Telepon ringan tanpa malu -malu produk niche – “perangkat sederhana” yang “dirancang untuk digunakan sesedikit mungkin.” Mengingat label harganya $ 699 untuk model terbaru – $ 100 lebih dari iPhone 16e, tetapi dengan fitur yang jauh lebih sedikit – hanya orang percaya sejati yang akan mempertimbangkan untuk membeli satu. Sebagian besar pelanggan berusia antara 25 dan 40 tahun. “Seluruh nilainya tidak mengganggu Anda, tetapi memberi Anda ketenangan pikiran bahwa jika ada keadaan darurat, Anda memiliki telepon,” kata Hollier.
Appstinensi mungkin membebaskan. Tetapi era digital membutuhkan alat digital.
Gagasan untuk telepon lampu datang ke Hollier satu dekade yang lalu. Pada saat itu, ia dan pendirinya, Kaiwei Tang, mengambil bagian dalam program Google Inkubator untuk kreatif yang sedang mengembangkan aplikasi. Tapi Hollier dan Tang menemukan pengalaman itu lebih berbahaya daripada menginspirasi. Di dunia aplikasi telepon, kecanduan bukan produk sampingan dari keberhasilan – itu adalah sasaran. “Jika aplikasi lengket, maka ada model bisnis yang harus dibuat,” kata Hollier. Dia ingin melakukan yang sebaliknya.
Hollier mengembangkan prototipe telepon ringan sambil menyelesaikan gelar sarjana di School of Visual Arts di New York City. Sejak itu, mengendarai gelombang gerakan Appstinensi, dia menjual 100.000 ponsel. Pada tahun 2023, perusahaan berkolaborasi dengan Pglang, agensi kreatif Kendrick Lamar, untuk merilis telepon ringan edisi terbatas. Terjual habis dalam waktu kurang dari sehari.
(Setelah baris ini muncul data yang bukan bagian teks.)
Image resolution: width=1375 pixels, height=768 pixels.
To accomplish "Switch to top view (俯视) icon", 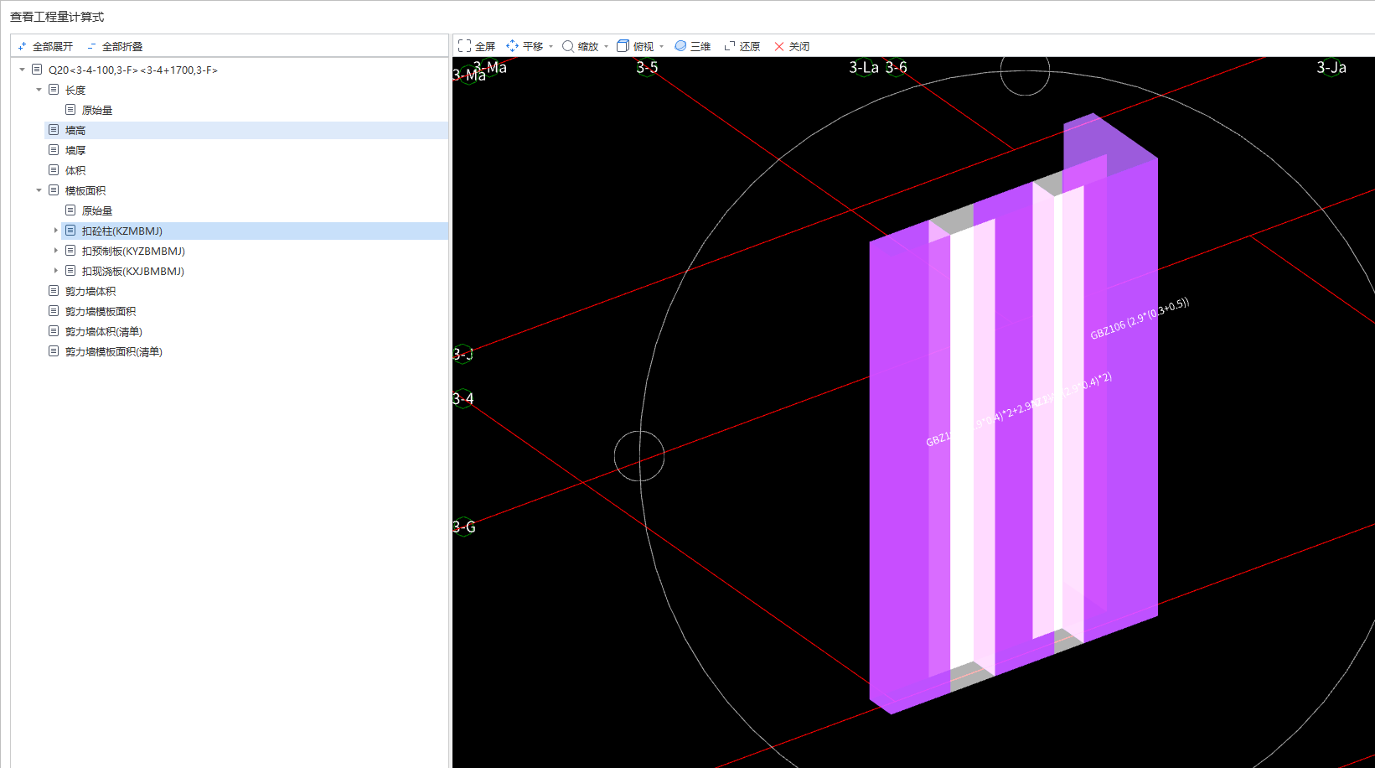I will click(623, 46).
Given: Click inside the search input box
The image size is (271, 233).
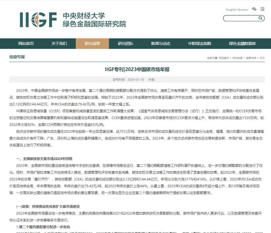Looking at the screenshot, I should point(240,18).
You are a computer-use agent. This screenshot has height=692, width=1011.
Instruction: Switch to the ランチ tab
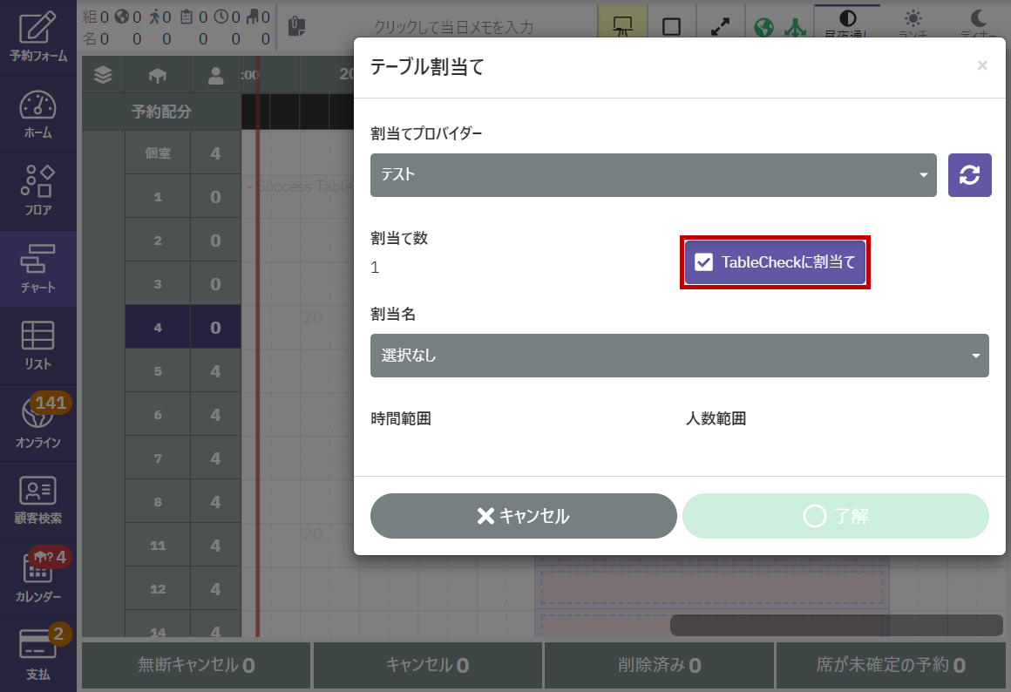(x=913, y=23)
Tapi Hollier juga menyaksikan keterbatasan teleponnya yang bodoh di dunia hiper-online kita. Satu pasangan memberikan laporan positif setelah mengambil telepon ringan dengan mereka pada tanggal. Karena dicabut begitu menyegarkan, kata mereka, bahwa itu memberi mereka kupu -kupu lagi. Tetapi malam itu berubah ketika mereka tidak bisa memesan uber, dan mereka bertengkar ketika mereka mencoba mencari cara terbaik untuk pulang.
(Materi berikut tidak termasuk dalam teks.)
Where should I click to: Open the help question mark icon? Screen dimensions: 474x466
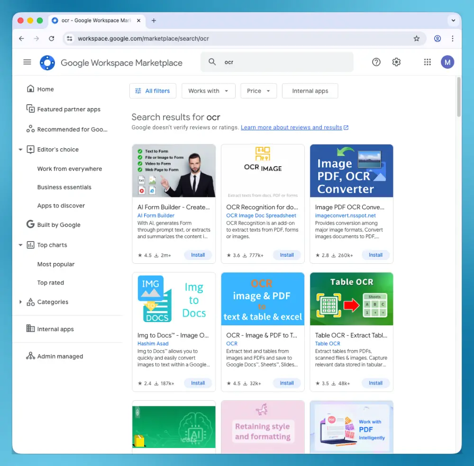pyautogui.click(x=376, y=62)
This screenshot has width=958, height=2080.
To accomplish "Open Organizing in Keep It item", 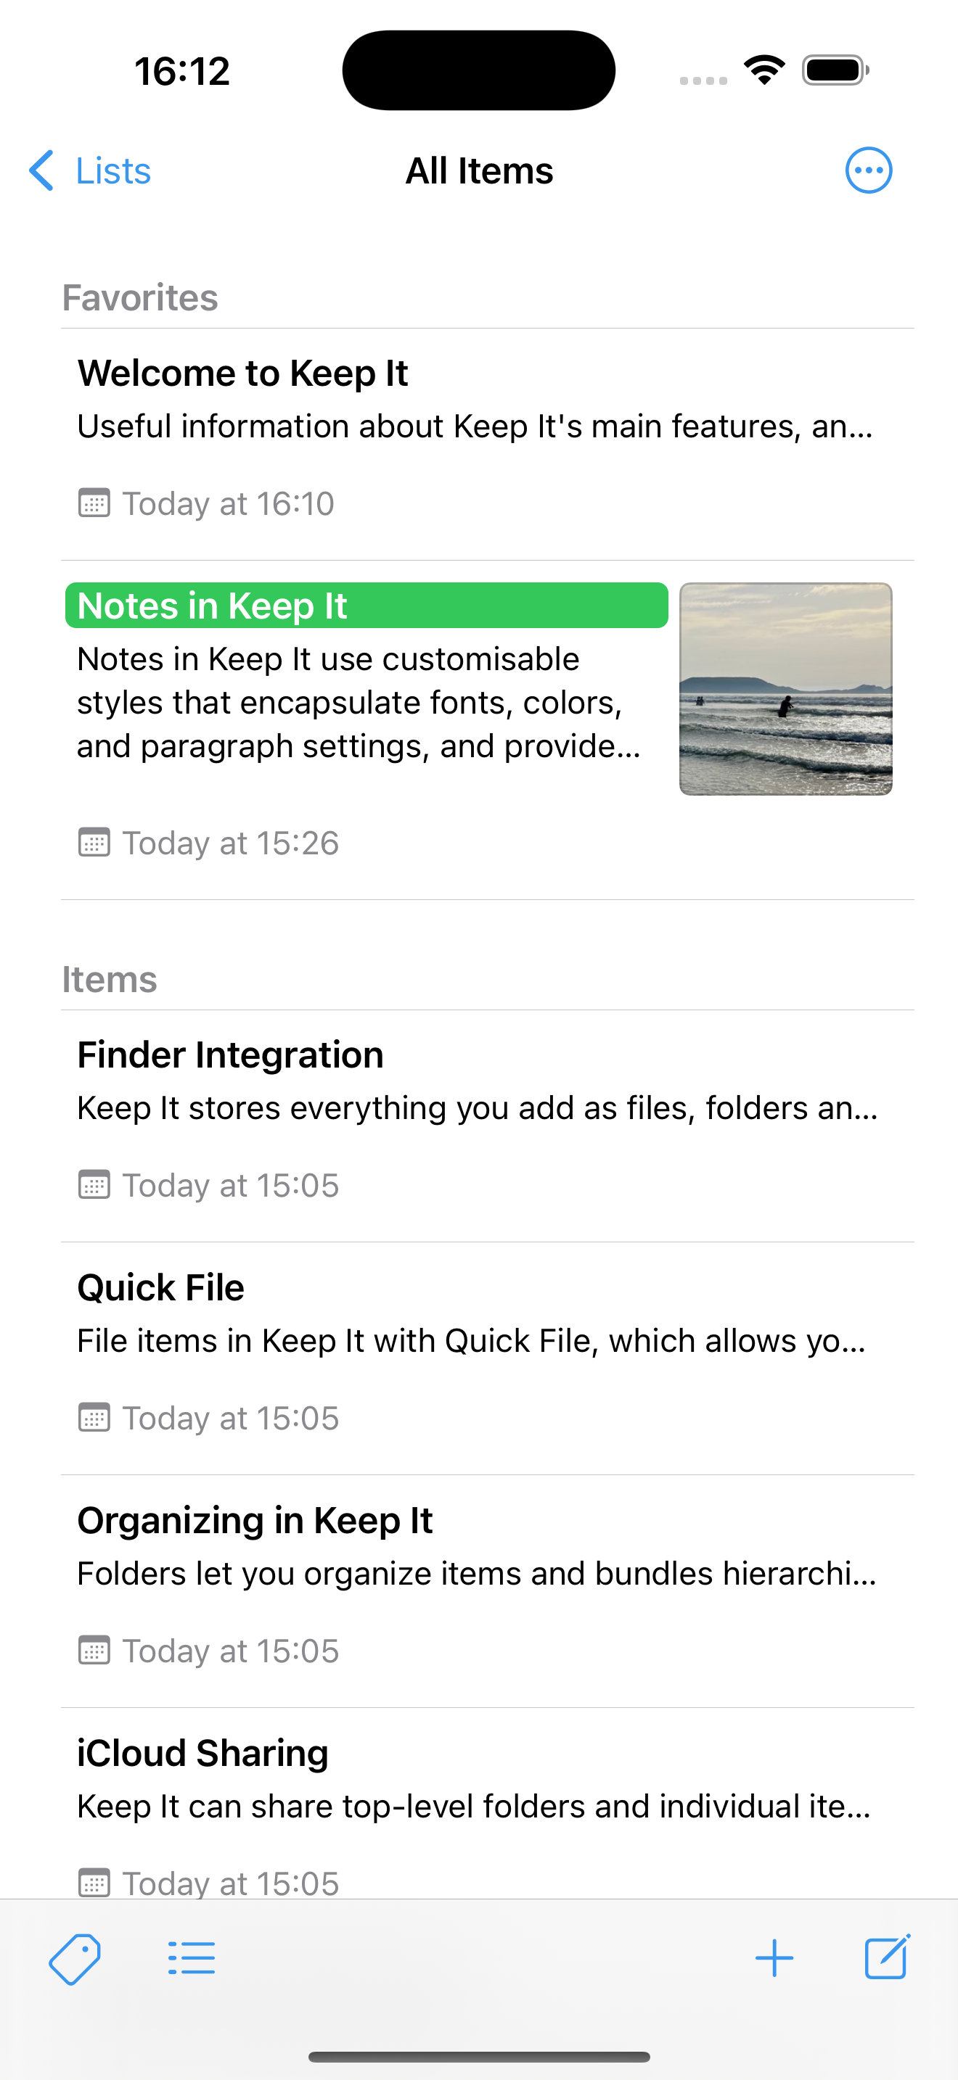I will [487, 1591].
Dan bahkan pendorong appstinensi terbesar dapat menemukan diri mereka ditarik kembali ke dalam kebiasaan menggulir terus -menerus. Palazzolo, yang baru saja lulus dari perguruan tinggi, mengatakan dia masih menggunakan telepon flip -nya beberapa malam sebulan ketika dia pergi bersama teman -teman. Tapi dia berharap untuk mulai menggunakan smartphone lebih banyak saat dia mencari pekerjaan dan mungkin pindah ke kota yang lebih besar. Telepon bodoh mungkin membebaskan, tetapi era digital membutuhkan alat digital. “Ini benar -benar tidak praktis,” kata Palazzolo.
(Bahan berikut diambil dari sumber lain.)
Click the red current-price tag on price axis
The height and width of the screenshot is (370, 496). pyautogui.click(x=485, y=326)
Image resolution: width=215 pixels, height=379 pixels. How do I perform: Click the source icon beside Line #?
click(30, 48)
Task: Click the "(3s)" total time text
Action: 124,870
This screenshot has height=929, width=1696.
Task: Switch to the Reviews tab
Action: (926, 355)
Bagi mereka yang mencuat, hal tersulit tentang membebaskan diri dari smartphone telah ada di dunia pecandu telepon. Thurmond merasakan ini dengan sangat akut ketika bepergian di sekitar New York City dan menavigasi gerombolan orang yang menatap perangkat mereka atau menggunakannya untuk membuat konten. Ini seperti melepaskan alkohol saat tinggal 24/7 di bar.
“Ini hampir seperti berada di Zombieland,” kata Thurmond. “Ada mantra ini pada orang -orang dan mereka tidak menyadari, ‘Hei, kamu bisa keluar dari itu.'”
Julia Pugachevsky adalah reporter senior di tim kesehatan orang dalam bisnis.